Mit einem globalen Streaming-Riesen im Rücken und einem Rohstoff in Form des Drehbuchs, der bereits Weltklasse ist, hat diese Serie alle Chancen, für Jo Nesbø das zu werden, was „True Detective“ für die Südstaaten-Gotik Amerikas war. Es ist düster, es ist schön, und man kann sich ihm völlig unmöglich entziehen. Für uns, die wir seit Jahren mit Harry Hole leben, fühlt es sich an, als bekomme er endlich die Bühne, die er verdient. Und für diejenigen, die noch nicht in Nesbøs Universum eingetaucht sind: Das ist Ihre Chance zu verstehen, worum all der Trubel geht. Am besten die Akkus aufladen – denn wenn dieser Start erfolgt, wird es schwer sein, über etwas anderes zu sprechen.
Ein neues goldenes Zeitalter für nordische Krimis?
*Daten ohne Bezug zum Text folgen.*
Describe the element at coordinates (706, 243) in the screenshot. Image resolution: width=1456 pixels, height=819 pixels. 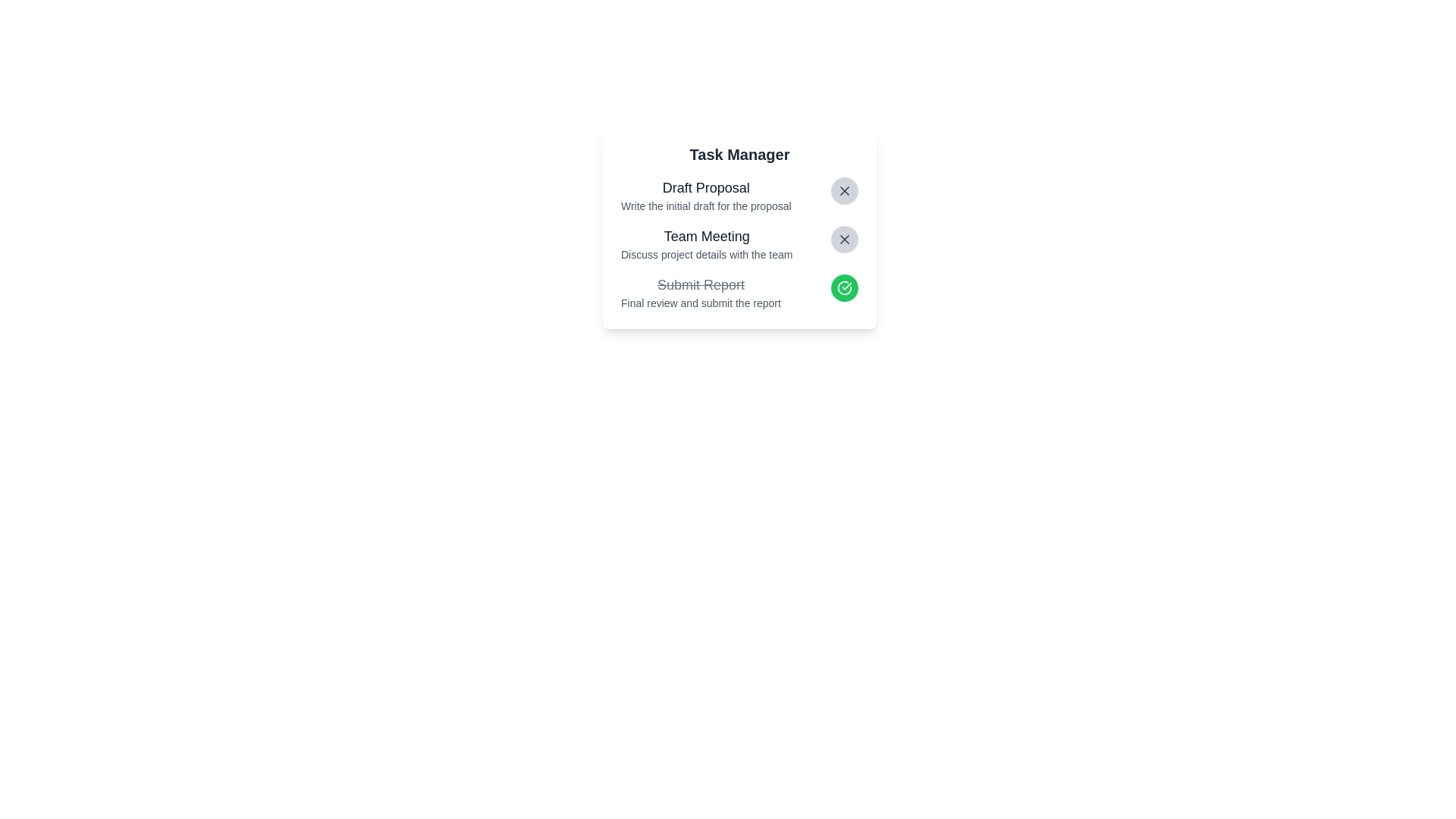
I see `the text label that displays 'Team Meeting' and 'Discuss project details with the team', which is located below 'Draft Proposal' and above 'Submit Report'` at that location.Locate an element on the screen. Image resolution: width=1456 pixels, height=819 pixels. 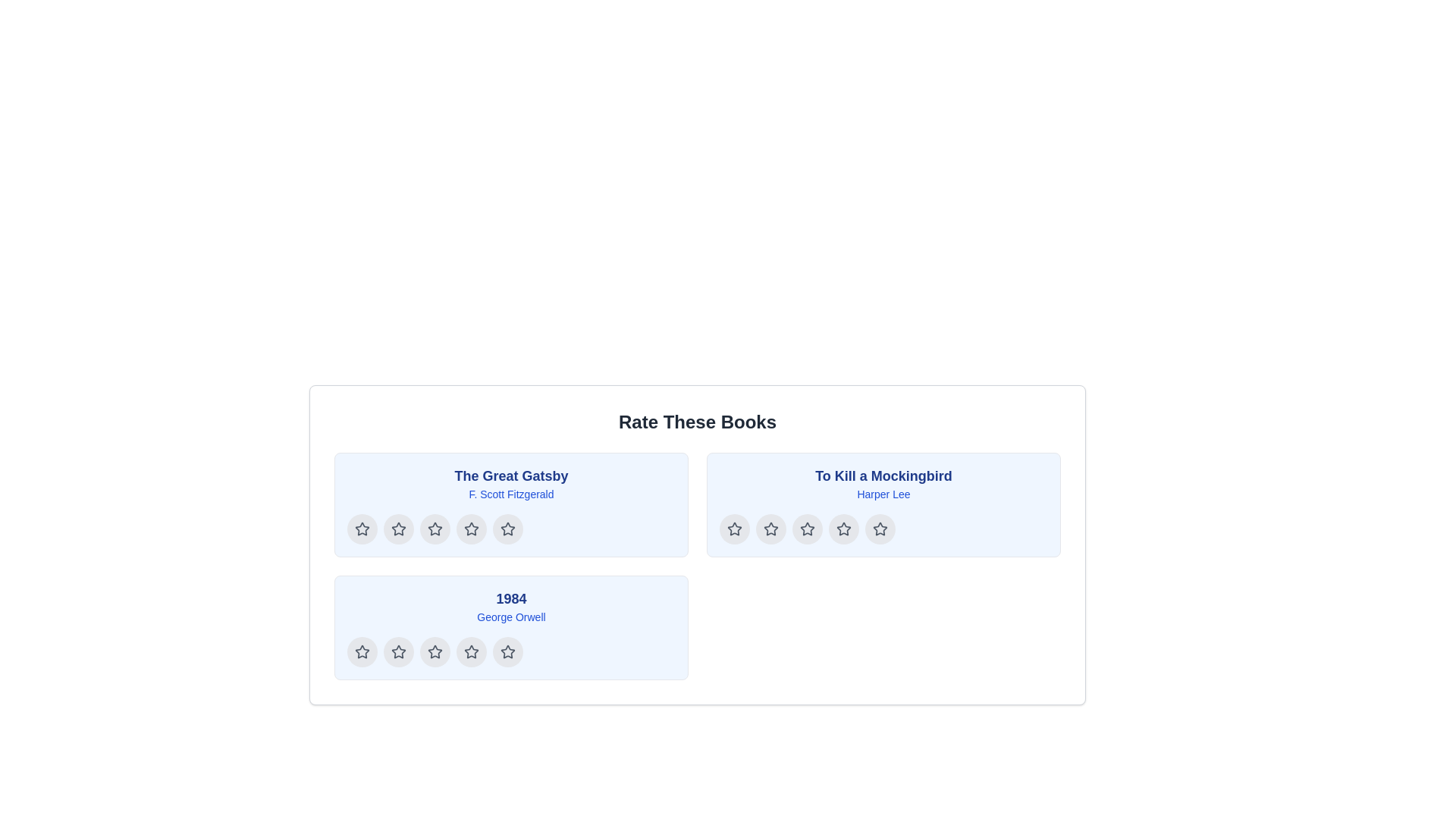
the fourth button in the rating system for the book '1984' is located at coordinates (471, 651). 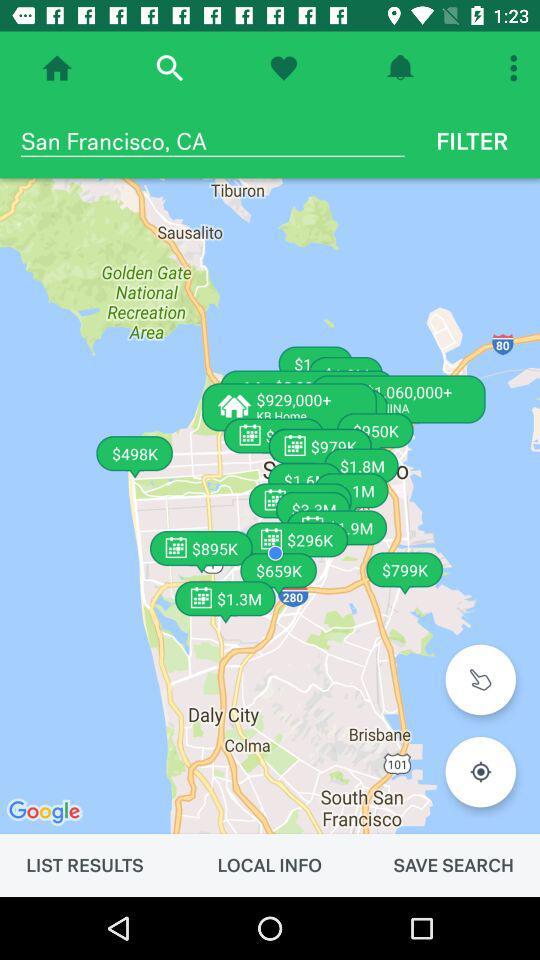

Man könnte meinen, man hätte schon alles gesehen, was es an Krimis aus dem Norden gibt. Aber wenn ein Schwergewicht wie Jo Nesbø und eine der großen Plattformen zusammenkommen, um ausgerechnet „Pansarhjärtat“ (The Leopard) zu interpretieren, dann geht es darum, die Messlatte für das gesamte Genre höher zu legen. Das ist nicht nur eine Serie; es ist eine Erinnerung daran, warum wir überhaupt angefangen haben, solche Geschichten zu lesen. Ich sage nur: Macht euch bereit.